To this day Switzerland has one of the highest levels of gun ownership in the world, but yet has no concomitant problem with mass shootings of any kind, let alone school shootings.

Gun control advocates simply sidestep this issue by pointing to the ‘availability’ of guns as being the problem and then adduce countries that have more or less completely banned gun ownership in practice – like the United Kingdom following the Dunblane school shooting – as evidence for why it works.

The problem with this logic is that while it is true that making guns less available will necessarily cause a decrease in the number of school shootings (etc) due to a decreasing ability to acquire firearms, it rather forgets that if someone wants to get a gun they still can and will in fact be able to perpetrate high casualty shooting more easily because there is less likelihood that someone in the vicinity will be armed and able to disable them with their own weapon.

It also forgets to factor in that if you take away people’s guns then it merely forces people to re-think their choice of weapon not whether or not they shoot up a school.

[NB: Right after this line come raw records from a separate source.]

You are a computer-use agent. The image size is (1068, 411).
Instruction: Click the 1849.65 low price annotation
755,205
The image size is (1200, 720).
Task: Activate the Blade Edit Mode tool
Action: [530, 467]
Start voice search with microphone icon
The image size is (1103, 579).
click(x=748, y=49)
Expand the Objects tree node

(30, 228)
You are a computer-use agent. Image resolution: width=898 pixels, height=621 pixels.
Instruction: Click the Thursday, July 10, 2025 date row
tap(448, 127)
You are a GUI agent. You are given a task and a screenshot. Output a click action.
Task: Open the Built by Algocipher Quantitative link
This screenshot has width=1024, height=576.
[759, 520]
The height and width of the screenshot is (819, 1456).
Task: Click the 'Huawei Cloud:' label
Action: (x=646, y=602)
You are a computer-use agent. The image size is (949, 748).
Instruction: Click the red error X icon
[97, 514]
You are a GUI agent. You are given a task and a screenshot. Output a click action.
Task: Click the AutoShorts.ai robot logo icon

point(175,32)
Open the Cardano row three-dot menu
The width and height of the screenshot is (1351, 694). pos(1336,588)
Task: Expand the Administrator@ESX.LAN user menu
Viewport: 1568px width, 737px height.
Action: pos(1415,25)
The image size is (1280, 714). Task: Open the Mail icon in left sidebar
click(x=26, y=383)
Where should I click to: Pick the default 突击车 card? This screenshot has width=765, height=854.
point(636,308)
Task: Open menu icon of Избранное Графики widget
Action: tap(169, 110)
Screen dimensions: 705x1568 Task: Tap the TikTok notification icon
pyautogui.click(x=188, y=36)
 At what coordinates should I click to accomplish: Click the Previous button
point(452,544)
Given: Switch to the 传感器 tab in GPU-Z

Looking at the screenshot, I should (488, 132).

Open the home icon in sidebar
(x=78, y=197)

The United Kingdom is actually a great example of just this since in 2017 gun and knife crime continued to rise steeply. (1) The number of armed police officers is also at an all-time high in London. (2) Yet assault/automatic weapons were banned in 1988 following the Hungerford massacre and all pistols as well as most semi-automatic weapons were banned in 1997 following the Dunblane massacre.

Knives by contrast haven’t been banned and indeed criminals in the UK have found an even easier mass casualty weapon: bowls of acid. (3)

This rather blows a hole in the whole idea that gun control prevents mass casualty attacks or even school shootings, because people adapt. Whether that by using a different weapon or simply getting their gun on the black market rather than Walmart.

What gun control does is take away the power of individuals not in the military or the police to help the situation by defending those targeted by the attacker(s). It causes them to become potential targets for the attacker(s) as well as possible hindrances to those who are able to mount an armed response.

Therefore, creating a situation where people are no longer able to respond to such a situation unless they are armed by the government is rather ludicrous, because it is quite likely that it will take a significant amount of time for even the best emergency team to organise a response and get to the location and even longer to do anything about it.

That is why people who argue that guns should be able to be bought and sold freely get so vocal about any kind of gun control, because once you ban one type of gun then the same argument can be used for any other type of gun.

Indeed you can use the same arguments for banning acid, kitchen knives, cars and even building materials.

That is why even the idea of gun control is nonsense.

It simply doesn’t make any sense.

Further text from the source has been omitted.